##### Material supplied
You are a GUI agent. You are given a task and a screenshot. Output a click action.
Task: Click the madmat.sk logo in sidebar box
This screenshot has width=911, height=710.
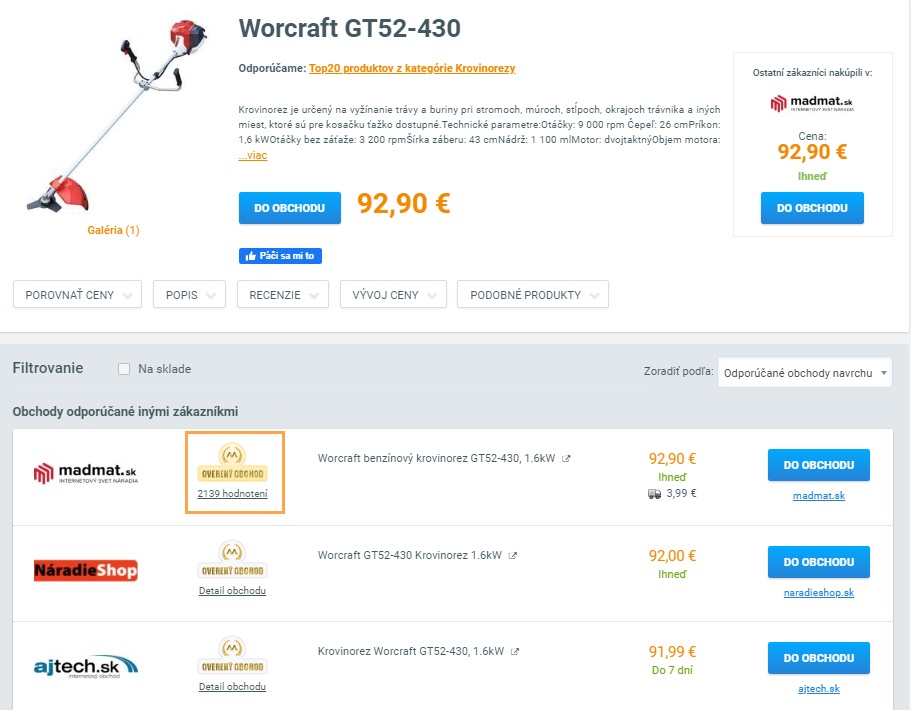coord(812,104)
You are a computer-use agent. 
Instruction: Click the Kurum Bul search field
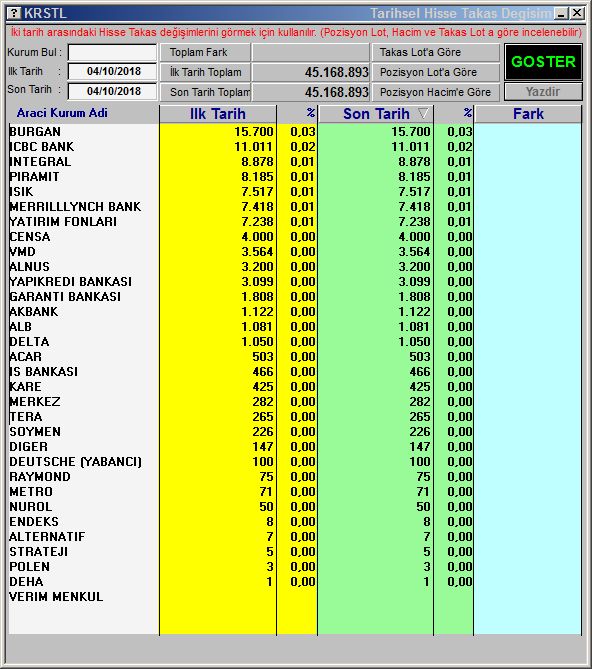(112, 52)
##########
■ Aim of the task ■
One exact copy of the data is required, and it should hold no pictures.

■ Your solution ■
You are a GUI agent. You are given a task and a screenshot. Output a click action.
Task: Click the madmat.sk logo in sidebar box
This screenshot has width=911, height=710.
coord(812,104)
You are a computer-use agent. 
Instruction: Click the Kurum Bul search field
(112, 52)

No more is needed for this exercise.